Es una mañana de julio y
Barcelona se viste de calor, o a mí me lo parece, porque esas minifaldas tan
cortas procuran que camine por una ciudad llena de monumentos aunque yo sólo me
fije en el andamiaje.
No
recuerdo qué edad tengo, conservo la suficiente para que consiga disfrutar de
un paseo junto a mi padre, y demasiada para aceptar ir de su mano. Seguramente
me encuentre por encima o por debajo, no obstante, vistos desde hoy, los nueve
y medio me vienen cómodos. Es lo que me gusta del pasado, puedes hacer retoques
y quedarte con la versión adaptada.
Observo
que a él le sonríen, muchas, acaso se trate de una moda de la época; pero
cuando empiezan a pasar los años y cambiar las modas, llego a la conclusión de
que a las mujeres les gusta ver piel en la cabeza. Y una gran nariz. Después he
conseguido entender que tan sólo fueron épocas preocupadas por mantener de moda
las buenas costumbres, conversar en las comidas, y los buzones de Correos.
Hemos
pactado visitar el Parque Güell pese a que yo sigo prefiriendo el Zoo, pero los
cocodrilos a la tercera ya te saludan y ese lagarto de colorines aún no me
conoce.
Callejeamos.
Según mi padre, la naturaleza no comete errores, y no es cuestión de afearle
que nos concediera un par de suspiros más de inteligencia que a las ratas para
ahora imitarlas recorriendo alcantarillas. El metro descartado. No me convence
el argumento aunque como sombra yo también prefiera la de los árboles. En el
colegio me vendieron que nos encontramos en la cima de la pirámide evolutiva,
pero yo me sigo preguntando para qué.

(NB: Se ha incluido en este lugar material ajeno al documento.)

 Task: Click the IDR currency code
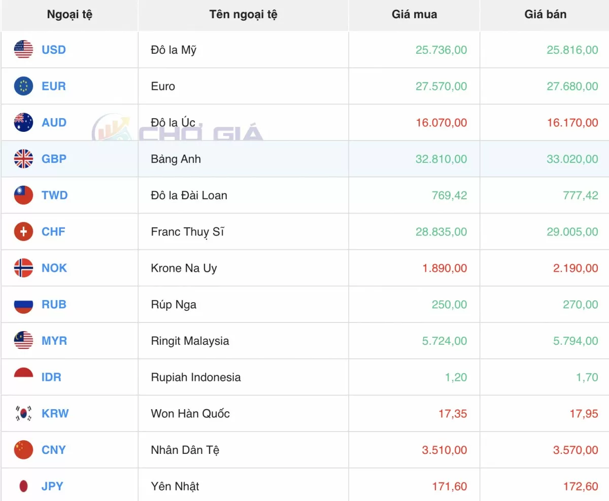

A las aves se les otorgó alas y vuelan,
aletas a los peces y envejeceré envidiando su habilidad en el mar; luego me lo
pienso mejor al saber que somos los únicos capaces de construir máquinas que
nos sustituyan, tal vez encontremos una razonable utilidad para nuestra
inteligencia cuando ya no nos necesiten.
Sobre
el adoquinado de uno de los chaflanes vive un limpiabotas. Él insiste y yo no
estoy convencido de que me haga falta, me conformo con sentirme seguro de que
no me lo merezco. Mi padre ve una oportunidad y presiona. Es verano, de momento
son escasos los años y para esa revolución que ya me imagina todavía me queda
grande el traje. Sólo descanso un par de jardines ya jubilados más tarde, cuando
mis zapatos vuelven a recuperar el polvo que considero apropiado.
Ahora se me entromete la
nostalgia siquiera después de tantas cosechas, hay dos cosas que no he vuelto a
tener: ni la misma edad ni otro par de zapatos blancos. Pero la que realmente
añoro es la compañía.
Hoy,
no la he olvidado y puedo ver su sonrisa, horas después, cuando la cena. Cuando
me pregunta y yo me disperso entre el banco ondulante, el pórtico de la
Lavandera o el viaducto del Algarrobo. Y él niega con la cabeza sin que sus
labios pierdan esa curva que acerca los bordes a sus orejas. Cuando me habla de
que la lección del día no va de arquitectura, trata de los propósitos y del sudor
para que la vida no te condene a terminar agachado en una esquina limpiando
zapatos. Yo me abstengo pero no otorgo. Y ahora que toca recordar sonrisas,
lástima que él no vea la mía porque no supo mentirme.
Me
he concedido muchas vueltas por ese parque, y aunque sin su compañía tampoco he
podido esquivar la de la del limpiabotas. Con nueve y medio lo empezaba a
intuir, el resto del camino me lo ha confirmado. No importa el cómo sino el
para qué.
He
visto a muchos hombres ganarse la vida honradamente agachados, sin humillarse,
sin esconderse. Y he sabido de los cada vez más que se agachan con reincidencia
a escondidas. No, no son cosas de la vida, cada uno elije cómo talla su piedra.
Tal vez algún día me toque escoger esquina, y no me preocupa porque el betún
sólo mancha las manos pero no las ensucia. Y, como otros muchos, sé que he
perdido oportunidades, pero salí aprendido de lo que contenía aquella sonrisa
de mi padre: "Cuando sea necesario, hasta
para comerte ese lagarto de colorines, pero nunca te agaches para chupar culos".